3. Experimental Evaluation

We demonstrate the proposed analysis in an application to identify white matter changes in ALS. Because of the existing hypothesis that ALS strongly affects the motor pathway, only the left and right CSTs were included in the analysis. Two univariate statistical mappings on thickness and FA were first performed, followed by the multivariate analysis using the joint pdfs of thickness and FA. The clusters with FWE-corrected p-value < 0.05 were deemed significant in all analyses.

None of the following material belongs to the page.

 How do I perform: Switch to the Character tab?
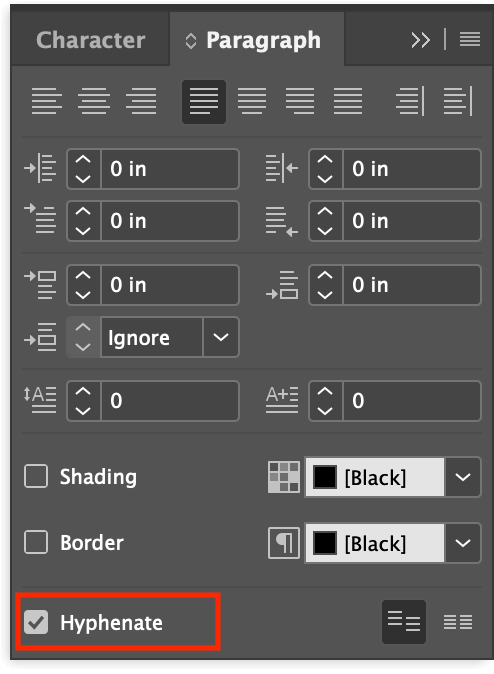pyautogui.click(x=91, y=40)
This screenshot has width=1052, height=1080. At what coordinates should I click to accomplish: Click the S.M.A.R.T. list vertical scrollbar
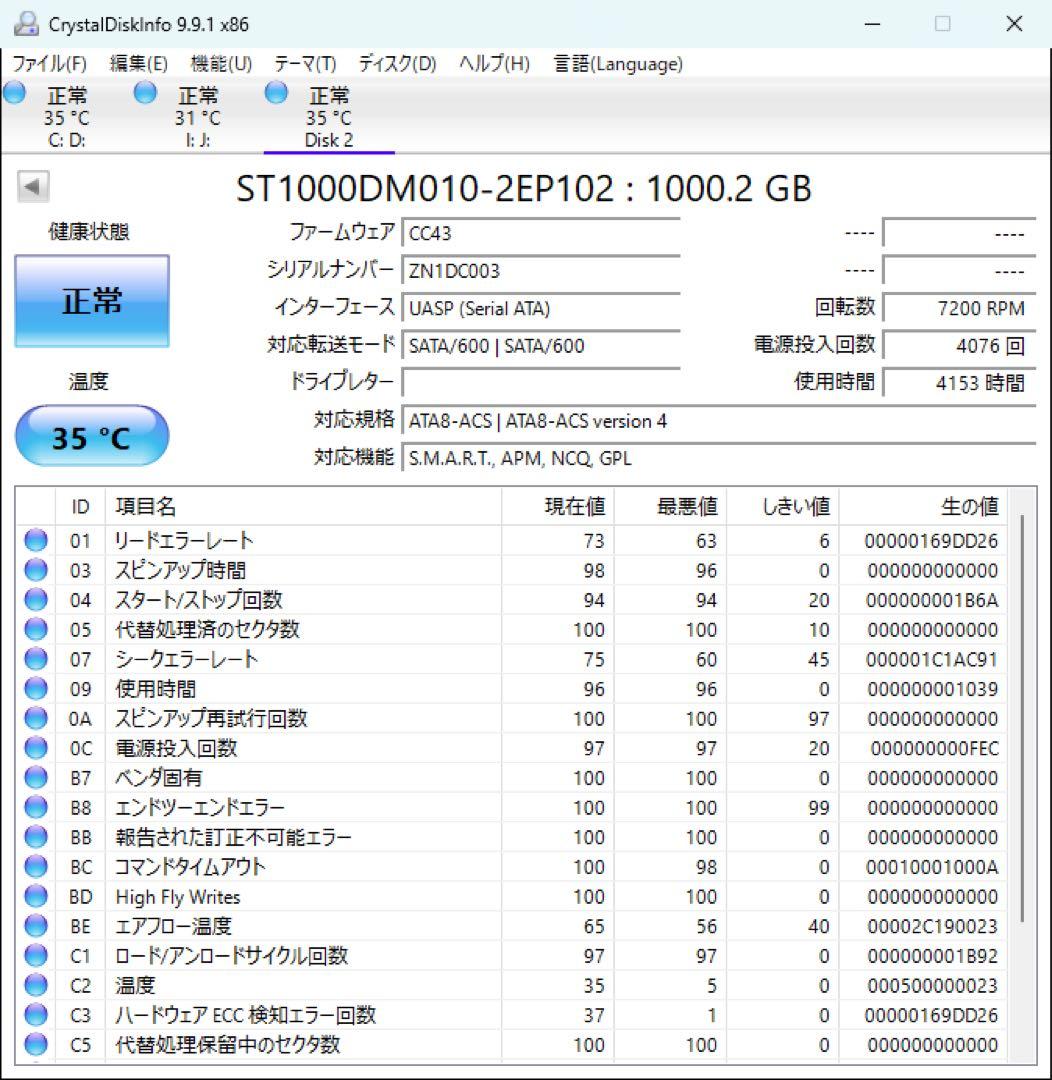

3.1. Subjects and imaging protocol

The subjects used in this evaluation were recruited from the community served by the University of Pennsylvania Health System (UPHS) as part of an ongoing clinical investigation into white matter changes in ALS using magnetic resonance imaging (MRI). Out of a total of 29 subjects scanned, only 16 were acquired with the same diffusion imaging protocol and they were chosen for the present study. Among them were 8 ALS patients (age 42–77, mean age and standard deviation 60±11; 6 male, 2 female) and 8 healthy controls (age 40–56, mean age and standard deviation 46±6; 6 male, 2 female). All subjects provided informed consent, following procedures approved by the local Institutional Review Board of the UPHS. Diffusion tensor imaging was performed using a single-shot, spin-echo, diffusion-weighted echo-planar imaging sequence on a 3.0-T Siemens Trio scanner (Siemens Medical Solutions, Erlangen, Germany). The diffusion sampling scheme consisted of one image with minimal diffusion weighting (b = 0 s/mm2), followed by 12 images measured with 12 non-collinear and non-coplanar diffusion encoding directions isotropically distributed in space (b = 1000 s/mm2). Additional imaging parameters for the diffusion-weighted sequence were: TR = 6500 ms, TE = 99 ms, 90° flip angle, number of averages = 6, matrix size = 128 × 128, slice thickness = 3.0 mm, spacing between slices = 3.0 mm, 40 axial slices with in-plane resolution of 1.72×1.72 mm, resulting in voxel dimensions equal to 1.72 × 1.72 × 3.0 mm3.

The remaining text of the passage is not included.